October 2006 was supposed to be the month we go Beijing. Unfortunately, as much as we wanted to go, we had to postpone it to next year due to personal reasons - lack of money, lack of leave, just changed job, etc.
Our flight to Tawau was on early Friday morning. Dragging ourselves out of bed in the wee hours of morning is never an easy task especially when we have been having 4 hours of sleep in the last few days. We reached LCCT exactly one hour before departure and managed to check-in on time, had a light breakfast and boarded the 2 hour 45 minute-flight. Tawau airport was only 30 minutes away from the Tawau town. The six of us checked into Dynasty-Monaco Hotel for one night.
After lunch, we departed to visit the Madai caves (1.5 hours away from Tawau), famous for bird's nests. For those of you who are not completely sure what bird's nest is, allow be to elaborate. Bird's nest is an authentic delicacy taken from a swiftlet's nest, it is not made out of twigs and straw, mind you. The nest is made of the bird's hardened gummy saliva, apparently wonderfully yummy to those with an acquired taste for it. It is expensive. We were offered RM5,000 for 1 kg of uncleaned bird's nest and I was told that it was cheap. Anyway, the caves left me with a mark of experience for I have to admit, being some sort of a city-girl, I have never been into any caves, except Batu Caves :-) Indeed it also gave us some interesting shots of photography.

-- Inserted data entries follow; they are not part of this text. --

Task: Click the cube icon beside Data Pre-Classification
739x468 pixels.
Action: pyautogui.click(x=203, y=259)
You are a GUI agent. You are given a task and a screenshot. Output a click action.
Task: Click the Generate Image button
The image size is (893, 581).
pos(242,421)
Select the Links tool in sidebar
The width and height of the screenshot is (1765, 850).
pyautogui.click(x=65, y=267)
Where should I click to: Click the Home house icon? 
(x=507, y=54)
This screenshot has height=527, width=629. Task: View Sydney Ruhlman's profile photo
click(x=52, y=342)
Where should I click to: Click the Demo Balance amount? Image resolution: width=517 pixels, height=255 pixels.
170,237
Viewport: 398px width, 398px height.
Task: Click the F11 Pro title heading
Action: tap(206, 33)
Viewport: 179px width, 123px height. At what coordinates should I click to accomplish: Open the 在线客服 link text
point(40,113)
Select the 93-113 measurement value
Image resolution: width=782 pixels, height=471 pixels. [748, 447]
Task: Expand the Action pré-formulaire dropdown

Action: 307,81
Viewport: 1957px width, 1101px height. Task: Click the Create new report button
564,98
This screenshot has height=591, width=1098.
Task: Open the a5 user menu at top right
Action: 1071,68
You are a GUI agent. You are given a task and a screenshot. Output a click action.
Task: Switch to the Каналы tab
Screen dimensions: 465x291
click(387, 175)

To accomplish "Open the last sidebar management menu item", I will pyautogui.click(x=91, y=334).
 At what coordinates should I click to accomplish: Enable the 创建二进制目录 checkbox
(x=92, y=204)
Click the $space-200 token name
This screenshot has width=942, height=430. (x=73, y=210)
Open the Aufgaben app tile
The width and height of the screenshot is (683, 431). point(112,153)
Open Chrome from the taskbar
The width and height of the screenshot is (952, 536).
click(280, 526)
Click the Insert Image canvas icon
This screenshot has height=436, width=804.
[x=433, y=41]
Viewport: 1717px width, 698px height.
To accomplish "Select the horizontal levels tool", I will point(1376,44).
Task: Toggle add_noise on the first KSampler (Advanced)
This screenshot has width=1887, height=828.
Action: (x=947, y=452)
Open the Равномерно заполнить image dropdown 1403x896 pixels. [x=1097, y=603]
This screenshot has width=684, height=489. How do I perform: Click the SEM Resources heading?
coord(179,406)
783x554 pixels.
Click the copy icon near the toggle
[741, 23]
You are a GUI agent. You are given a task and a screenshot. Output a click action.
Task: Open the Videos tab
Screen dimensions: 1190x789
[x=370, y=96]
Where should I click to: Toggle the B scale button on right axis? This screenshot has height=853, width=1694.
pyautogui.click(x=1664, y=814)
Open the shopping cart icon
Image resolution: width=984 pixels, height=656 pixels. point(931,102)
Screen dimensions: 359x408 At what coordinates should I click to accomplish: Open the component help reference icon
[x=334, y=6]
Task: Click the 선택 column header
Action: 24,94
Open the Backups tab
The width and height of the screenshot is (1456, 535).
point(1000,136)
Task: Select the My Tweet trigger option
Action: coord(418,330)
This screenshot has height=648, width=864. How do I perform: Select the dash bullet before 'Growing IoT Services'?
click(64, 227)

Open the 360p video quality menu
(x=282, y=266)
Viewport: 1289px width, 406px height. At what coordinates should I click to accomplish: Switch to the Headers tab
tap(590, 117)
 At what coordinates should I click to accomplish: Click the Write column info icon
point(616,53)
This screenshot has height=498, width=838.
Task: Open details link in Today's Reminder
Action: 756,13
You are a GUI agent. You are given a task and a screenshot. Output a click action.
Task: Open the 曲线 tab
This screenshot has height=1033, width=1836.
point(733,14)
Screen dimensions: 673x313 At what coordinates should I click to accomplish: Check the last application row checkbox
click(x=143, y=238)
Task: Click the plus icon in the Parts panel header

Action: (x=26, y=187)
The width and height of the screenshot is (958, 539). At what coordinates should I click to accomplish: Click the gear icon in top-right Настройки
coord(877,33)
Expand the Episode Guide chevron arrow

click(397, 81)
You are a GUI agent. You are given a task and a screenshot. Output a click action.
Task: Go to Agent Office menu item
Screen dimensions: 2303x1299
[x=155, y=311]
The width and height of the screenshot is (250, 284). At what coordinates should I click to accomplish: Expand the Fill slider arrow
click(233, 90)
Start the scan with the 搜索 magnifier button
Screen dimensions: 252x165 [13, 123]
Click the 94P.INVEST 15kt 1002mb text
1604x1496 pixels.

We proceeded to a waterfall in Kunak but it closed by the time we got there. Disappointed, we headed back to Tawau and feasted on a sumptuous array of seafood - crabs, fish, crayfish, tiger prawns, jellyfish. I would say definitely much better than a whole kg of bird's nests. Bernard, you should have been there to take photos of all the food. Later, Kwan brought us to a yacht club, where we sat by the deck, drinking and admiring Kwan and Cheah's collection of photographs. Life is good....
After breakfast the next day, we took a 1 hour and 45 minute-ride by van to Semporna. Our speed boat was already waiting for us when we reached and it took us 30 minutes to get there. It was love at first sight the moment we docked Mabul Island. Whatever I described now would hardly do justice to this place. I have never seen such clear sea water, one can just see right through to the corals and fishes beneath. It's almost heaven! The only thing missing in the next few days were blue skies and fluffy white clouds. The haze came as an uninvited guest.
We took our time walking around the Mabul Sipadan Water Village and explored a nearby Bajau village. When it became too hot and we got a little sunburned, we headed back to the chalet to enjoy the view there. We had lunch followed by siesta before heading out again to catch some evening shots.
It wasn't a easy task trying to find a good spot for sunset and when we did find one, it was the haze that did the damage again. Barbecue dinner was considerably good but it was the ambience that was fantastic. Plus we were also graced upon by the Raja Muda of Perlis and his super VIPs who stayed there the same night. The island was well guarded by the police, military and marine, safety wasn't an issue.
A thunderstorm came at 2:00 am. It was a little scary as our chalet faced the open sea. We felt the chalet shook each time lightning struck and thunder rumbled along with strong winds and heavy downpour. Quite an experience, I would say. We woke up slightly before 5:00 am to try our luck on sunrise, hoping the rain would clear the haze and bring back blue skies. Tough luck, the weather was worse than the day before. After breakfast, we took a walk to the resort next door, the Mabul Water Bungalow resort which was just as beautiful, with a spa of its own. We gave up our cameras and went for a dip by the beach. And then it was time to pack up and leave.
We arrived at Semporna and checked into the Seafest Hotel. That afternoon, we chartered a speed boat for a little sea adventure. We were like on a quest to look for the Sea Bajau people. Of course our boatman was very familiar with the surrounding islands and he knew where to take us. To get to Maiga island, we had to pass through certain areas of the sea which was just 3 feet deep. Really interesting, because we could see the deep blue sea in front and at the back of us and here we are, with just 3 feet of water, rocks, corals and lots of starfish. One could of course get down and walk just to experience what it's like to walk in the middle of the ocean but no one wanted to get themselves wet.
The Sea Bajau people were originally from southern Philippines who moved to these islands because of a separatist movement. The island was like a lost paradise, lined with endless rows of tall coconut trees, sand and clear emerald water. There were 2 settlements on the island, one closer to land and the other further out into the shallow waters of the sea. Their huts were made of wood and built on stilts as high as 5 feet. Harvesting seaweed seemed to be their source of income.
Time did not permit us to visit another island so we had to return to Semporna. The next day, we decided to cancel our boat trip to explore other islands. The weather was turning on us and the haze had worsened. We went to the jetty instead and took shots of fishermen turning in their catch for the day. We had an early lunch and departed for Tawau in a hired van. Our flight was only at night, so we had a whole afternoon to kill. We walked around the Tawau town and found a place to eat, drink and hand around. The place served many varieties of "Pan" mee and I had a plate of fried "pan" mee (this is not found in KL) which was really tasty. Kwan and Cheah took us for a hearty dinner and we had the pleasure of meeting with Louis Pang, who joined us for dinner. Kwan and Cheah also drove us to the airport after dinner.
To Kwan and Cheah, thank you so very much for taking the time to bring us around and helping us with all the arrangements for this trip. Overall, we were a little disappointed with the weather but the whole experience made up for it. We will return some day for better photographs.